Wednesday, November 18, 2015

for when things go wrong

life really isn't all that fun sometimes. that's not so surprising, everybody realizes that, i think. but we get into this funk where we think that everyone else's lives are perfect, and ours is just... not. glancing through social media, i can see where that idea comes from. people post pictures of themselves on vacation - ("soaking up the sun for dayssss"), at parties, at cutsie cupcake shops. it seems like this is literally all i am seeing from followers and network friends. i don't think we only get the idea from social media though - everyone around us has become adept at putting on a happy face when they are unhappy, and we believe it. every time. because we'd like it to be true. and sometimes it's a real struggle, to me, to feel like i have to keep up.

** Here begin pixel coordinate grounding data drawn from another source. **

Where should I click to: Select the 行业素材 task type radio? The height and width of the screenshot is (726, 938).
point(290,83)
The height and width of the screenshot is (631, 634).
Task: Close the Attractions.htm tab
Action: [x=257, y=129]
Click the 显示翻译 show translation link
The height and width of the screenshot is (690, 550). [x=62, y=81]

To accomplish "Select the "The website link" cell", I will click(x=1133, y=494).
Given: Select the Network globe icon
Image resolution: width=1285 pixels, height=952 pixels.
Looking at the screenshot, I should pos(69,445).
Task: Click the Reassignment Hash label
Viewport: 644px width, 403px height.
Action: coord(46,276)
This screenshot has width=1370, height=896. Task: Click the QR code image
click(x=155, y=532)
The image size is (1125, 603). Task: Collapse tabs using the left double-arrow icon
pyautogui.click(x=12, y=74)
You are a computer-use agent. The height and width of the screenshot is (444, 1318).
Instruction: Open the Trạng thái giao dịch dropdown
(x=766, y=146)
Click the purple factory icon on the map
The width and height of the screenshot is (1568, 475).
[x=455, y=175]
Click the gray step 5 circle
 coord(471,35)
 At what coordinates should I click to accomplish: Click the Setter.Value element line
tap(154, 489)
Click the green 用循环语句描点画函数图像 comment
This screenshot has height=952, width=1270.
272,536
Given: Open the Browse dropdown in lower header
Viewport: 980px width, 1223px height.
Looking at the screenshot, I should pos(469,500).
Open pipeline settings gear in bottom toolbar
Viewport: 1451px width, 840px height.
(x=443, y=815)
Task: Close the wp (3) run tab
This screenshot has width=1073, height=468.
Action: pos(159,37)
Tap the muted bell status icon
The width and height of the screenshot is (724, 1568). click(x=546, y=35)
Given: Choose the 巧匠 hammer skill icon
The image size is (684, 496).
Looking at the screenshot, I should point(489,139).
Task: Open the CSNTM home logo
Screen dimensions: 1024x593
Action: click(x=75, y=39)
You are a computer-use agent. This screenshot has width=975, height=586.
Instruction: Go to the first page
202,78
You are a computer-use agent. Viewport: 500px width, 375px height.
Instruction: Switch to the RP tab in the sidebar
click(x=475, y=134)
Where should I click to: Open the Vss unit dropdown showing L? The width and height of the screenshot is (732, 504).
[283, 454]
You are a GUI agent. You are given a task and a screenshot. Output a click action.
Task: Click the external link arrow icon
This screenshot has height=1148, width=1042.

the honest truth is that nobody's life is that fabulous all the time. perhaps everyone really does know this and that is why we all try to make it look like life is grand. nobody wants to focus on the not so smooth aspects of anything. but friends, things go wrong all the time. there are good times, but it's ok to accept that things don't - and won't - constantly happen the way we think they should. so what are we doing when that happens?

i know how tough life can be. it knocks you down, picks you up, then knocks you down again. some days it is unbearable. it's hard to see the light at times and i even have to force myself to see it every once in a while. but i have to believe that there is hope. i have to believe that things will get better, with some effort. if i don't, my world might just completely fall to pieces around me.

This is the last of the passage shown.